Aim of the exercise - Update the rows below by replacing every "camera icon" with "photo marker" and leaving all other text unchanged.

Stored records -

--- begin ---

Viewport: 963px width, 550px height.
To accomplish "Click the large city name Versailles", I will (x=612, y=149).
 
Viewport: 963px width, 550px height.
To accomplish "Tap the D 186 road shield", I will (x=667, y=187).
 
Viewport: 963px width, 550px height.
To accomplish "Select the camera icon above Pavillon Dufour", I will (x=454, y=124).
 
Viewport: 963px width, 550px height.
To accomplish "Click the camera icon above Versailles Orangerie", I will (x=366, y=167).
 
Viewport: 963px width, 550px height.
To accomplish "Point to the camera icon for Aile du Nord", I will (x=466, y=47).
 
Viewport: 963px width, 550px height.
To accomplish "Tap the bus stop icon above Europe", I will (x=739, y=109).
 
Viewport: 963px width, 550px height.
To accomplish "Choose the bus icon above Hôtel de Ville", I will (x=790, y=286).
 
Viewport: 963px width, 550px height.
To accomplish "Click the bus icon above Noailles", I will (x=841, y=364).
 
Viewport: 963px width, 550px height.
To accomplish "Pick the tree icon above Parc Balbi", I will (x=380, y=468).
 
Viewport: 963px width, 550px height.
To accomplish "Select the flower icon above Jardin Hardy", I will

--- end ---

The completed task -
Viewport: 963px width, 550px height.
To accomplish "Click the large city name Versailles", I will (x=612, y=149).
 
Viewport: 963px width, 550px height.
To accomplish "Tap the D 186 road shield", I will (x=667, y=187).
 
Viewport: 963px width, 550px height.
To accomplish "Select the photo marker above Pavillon Dufour", I will (x=454, y=124).
 
Viewport: 963px width, 550px height.
To accomplish "Click the photo marker above Versailles Orangerie", I will (x=366, y=167).
 
Viewport: 963px width, 550px height.
To accomplish "Point to the photo marker for Aile du Nord", I will (x=466, y=47).
 
Viewport: 963px width, 550px height.
To accomplish "Tap the bus stop icon above Europe", I will (x=739, y=109).
 
Viewport: 963px width, 550px height.
To accomplish "Choose the bus icon above Hôtel de Ville", I will (x=790, y=286).
 
Viewport: 963px width, 550px height.
To accomplish "Click the bus icon above Noailles", I will (x=841, y=364).
 
Viewport: 963px width, 550px height.
To accomplish "Pick the tree icon above Parc Balbi", I will (x=380, y=468).
 
Viewport: 963px width, 550px height.
To accomplish "Select the flower icon above Jardin Hardy", I will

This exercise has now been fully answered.